Item position entries
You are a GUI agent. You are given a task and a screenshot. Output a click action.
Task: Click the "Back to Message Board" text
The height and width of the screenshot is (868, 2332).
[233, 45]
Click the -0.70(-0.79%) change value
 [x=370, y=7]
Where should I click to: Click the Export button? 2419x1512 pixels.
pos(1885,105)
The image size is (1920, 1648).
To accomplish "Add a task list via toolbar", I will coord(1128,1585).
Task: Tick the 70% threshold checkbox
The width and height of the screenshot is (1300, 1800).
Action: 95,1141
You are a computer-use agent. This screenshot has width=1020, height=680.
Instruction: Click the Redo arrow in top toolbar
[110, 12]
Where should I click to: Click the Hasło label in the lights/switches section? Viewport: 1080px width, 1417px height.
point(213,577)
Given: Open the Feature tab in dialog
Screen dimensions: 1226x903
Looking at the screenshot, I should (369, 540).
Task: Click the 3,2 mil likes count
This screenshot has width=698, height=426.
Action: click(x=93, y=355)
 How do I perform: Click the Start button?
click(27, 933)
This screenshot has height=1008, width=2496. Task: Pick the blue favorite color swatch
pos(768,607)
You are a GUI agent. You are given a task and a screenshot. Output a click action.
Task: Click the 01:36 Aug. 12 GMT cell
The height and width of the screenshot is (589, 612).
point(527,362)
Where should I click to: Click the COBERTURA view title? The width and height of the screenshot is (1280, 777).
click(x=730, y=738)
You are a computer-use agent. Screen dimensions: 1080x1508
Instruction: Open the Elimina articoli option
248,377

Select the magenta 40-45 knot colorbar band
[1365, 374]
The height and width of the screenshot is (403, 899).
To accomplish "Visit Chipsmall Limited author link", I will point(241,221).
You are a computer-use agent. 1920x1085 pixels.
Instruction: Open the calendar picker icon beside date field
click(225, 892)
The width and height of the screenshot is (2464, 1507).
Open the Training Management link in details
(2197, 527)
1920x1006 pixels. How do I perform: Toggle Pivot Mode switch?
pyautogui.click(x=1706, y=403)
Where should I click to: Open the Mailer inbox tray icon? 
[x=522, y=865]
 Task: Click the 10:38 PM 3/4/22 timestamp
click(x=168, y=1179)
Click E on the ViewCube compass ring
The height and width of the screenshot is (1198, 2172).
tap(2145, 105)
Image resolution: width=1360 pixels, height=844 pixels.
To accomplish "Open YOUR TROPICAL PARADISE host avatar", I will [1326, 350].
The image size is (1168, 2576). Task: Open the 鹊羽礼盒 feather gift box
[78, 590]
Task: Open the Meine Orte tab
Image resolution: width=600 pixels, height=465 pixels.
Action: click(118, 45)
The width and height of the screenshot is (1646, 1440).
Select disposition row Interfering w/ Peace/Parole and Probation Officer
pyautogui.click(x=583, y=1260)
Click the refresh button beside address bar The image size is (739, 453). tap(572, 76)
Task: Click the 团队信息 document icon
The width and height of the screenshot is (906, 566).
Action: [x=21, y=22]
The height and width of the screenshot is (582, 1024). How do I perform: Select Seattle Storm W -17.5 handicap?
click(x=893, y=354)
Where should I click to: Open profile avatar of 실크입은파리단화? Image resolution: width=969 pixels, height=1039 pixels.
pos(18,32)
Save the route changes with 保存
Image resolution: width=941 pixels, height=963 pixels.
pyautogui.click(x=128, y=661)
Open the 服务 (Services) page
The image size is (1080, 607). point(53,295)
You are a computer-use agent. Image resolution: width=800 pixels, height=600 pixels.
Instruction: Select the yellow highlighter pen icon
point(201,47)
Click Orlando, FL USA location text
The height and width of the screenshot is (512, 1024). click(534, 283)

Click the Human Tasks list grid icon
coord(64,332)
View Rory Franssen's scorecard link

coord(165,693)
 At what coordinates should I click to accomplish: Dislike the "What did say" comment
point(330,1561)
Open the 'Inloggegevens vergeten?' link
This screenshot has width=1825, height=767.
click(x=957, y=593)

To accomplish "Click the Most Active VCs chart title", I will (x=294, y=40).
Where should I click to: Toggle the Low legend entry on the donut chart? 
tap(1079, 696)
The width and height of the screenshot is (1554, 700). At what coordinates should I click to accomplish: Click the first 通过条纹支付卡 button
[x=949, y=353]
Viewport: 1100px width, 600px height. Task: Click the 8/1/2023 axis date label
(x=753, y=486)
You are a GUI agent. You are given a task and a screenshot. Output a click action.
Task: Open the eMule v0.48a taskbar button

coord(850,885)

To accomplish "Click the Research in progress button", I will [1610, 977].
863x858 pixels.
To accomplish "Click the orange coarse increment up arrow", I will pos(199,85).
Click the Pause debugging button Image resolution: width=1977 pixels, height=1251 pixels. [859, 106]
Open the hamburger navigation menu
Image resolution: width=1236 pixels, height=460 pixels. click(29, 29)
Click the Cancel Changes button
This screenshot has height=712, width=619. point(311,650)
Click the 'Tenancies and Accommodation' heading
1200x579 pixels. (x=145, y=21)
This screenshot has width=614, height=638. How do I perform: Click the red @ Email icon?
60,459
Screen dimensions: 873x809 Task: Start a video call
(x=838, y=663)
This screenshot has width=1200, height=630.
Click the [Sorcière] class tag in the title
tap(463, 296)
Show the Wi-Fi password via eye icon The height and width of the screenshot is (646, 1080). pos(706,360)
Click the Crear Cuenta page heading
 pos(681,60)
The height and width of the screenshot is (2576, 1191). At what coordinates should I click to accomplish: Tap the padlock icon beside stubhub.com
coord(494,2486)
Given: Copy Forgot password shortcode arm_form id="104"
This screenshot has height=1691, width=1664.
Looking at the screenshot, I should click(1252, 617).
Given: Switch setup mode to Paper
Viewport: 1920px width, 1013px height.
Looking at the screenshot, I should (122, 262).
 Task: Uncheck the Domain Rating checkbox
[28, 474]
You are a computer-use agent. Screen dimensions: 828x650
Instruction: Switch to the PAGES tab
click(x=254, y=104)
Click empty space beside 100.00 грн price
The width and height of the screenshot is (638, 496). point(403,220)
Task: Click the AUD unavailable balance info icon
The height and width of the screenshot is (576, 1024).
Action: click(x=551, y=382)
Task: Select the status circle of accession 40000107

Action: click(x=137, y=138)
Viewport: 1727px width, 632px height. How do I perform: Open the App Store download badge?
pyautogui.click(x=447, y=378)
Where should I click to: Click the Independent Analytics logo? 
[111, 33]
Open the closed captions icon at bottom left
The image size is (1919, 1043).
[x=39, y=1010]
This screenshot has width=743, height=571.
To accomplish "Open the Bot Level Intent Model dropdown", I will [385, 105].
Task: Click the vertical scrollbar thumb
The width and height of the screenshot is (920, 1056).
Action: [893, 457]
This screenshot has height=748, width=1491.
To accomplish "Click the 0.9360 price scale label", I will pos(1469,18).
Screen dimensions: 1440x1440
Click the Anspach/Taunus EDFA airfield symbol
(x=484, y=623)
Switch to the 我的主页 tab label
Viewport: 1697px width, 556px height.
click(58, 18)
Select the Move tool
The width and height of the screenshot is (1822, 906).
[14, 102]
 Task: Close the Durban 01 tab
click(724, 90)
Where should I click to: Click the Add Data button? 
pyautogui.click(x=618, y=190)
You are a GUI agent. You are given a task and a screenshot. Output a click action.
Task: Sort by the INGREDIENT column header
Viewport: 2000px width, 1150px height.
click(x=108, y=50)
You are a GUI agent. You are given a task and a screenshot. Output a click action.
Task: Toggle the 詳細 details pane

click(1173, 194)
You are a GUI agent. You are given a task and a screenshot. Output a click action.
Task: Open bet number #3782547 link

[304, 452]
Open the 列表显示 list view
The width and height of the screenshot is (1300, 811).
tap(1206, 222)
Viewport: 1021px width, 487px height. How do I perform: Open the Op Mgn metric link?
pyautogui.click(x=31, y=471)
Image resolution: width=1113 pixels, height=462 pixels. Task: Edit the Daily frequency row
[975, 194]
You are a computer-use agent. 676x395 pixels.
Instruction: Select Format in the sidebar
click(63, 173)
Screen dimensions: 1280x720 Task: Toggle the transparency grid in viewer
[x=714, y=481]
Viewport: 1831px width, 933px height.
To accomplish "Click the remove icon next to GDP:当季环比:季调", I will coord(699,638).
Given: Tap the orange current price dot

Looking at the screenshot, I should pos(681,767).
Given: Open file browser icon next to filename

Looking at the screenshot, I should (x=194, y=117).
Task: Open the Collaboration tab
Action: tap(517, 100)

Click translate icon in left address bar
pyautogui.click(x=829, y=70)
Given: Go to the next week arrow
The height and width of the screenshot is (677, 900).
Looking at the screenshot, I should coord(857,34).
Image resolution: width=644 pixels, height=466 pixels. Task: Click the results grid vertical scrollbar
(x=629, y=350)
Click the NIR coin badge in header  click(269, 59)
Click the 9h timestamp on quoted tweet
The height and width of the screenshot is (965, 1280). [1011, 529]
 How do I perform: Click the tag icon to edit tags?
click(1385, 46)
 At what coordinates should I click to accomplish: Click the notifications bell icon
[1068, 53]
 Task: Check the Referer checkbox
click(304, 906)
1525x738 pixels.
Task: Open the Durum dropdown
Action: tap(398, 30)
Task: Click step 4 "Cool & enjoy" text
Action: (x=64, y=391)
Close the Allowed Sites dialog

▶ **YOUR INSTRUCTIONS**: Retype the data word for word, starting at its first line and ending at the line that contains "Action: 95,1141", with both of those lines included.

▶ **EXPECTED ANSWER**:
You are a GUI agent. You are given a task and a screenshot. Output a click action.
Task: Click the "Back to Message Board" text
The height and width of the screenshot is (868, 2332).
[233, 45]
Click the -0.70(-0.79%) change value
 [x=370, y=7]
Where should I click to: Click the Export button? 2419x1512 pixels.
pos(1885,105)
The image size is (1920, 1648).
To accomplish "Add a task list via toolbar", I will coord(1128,1585).
Task: Tick the 70% threshold checkbox
The width and height of the screenshot is (1300, 1800).
Action: 95,1141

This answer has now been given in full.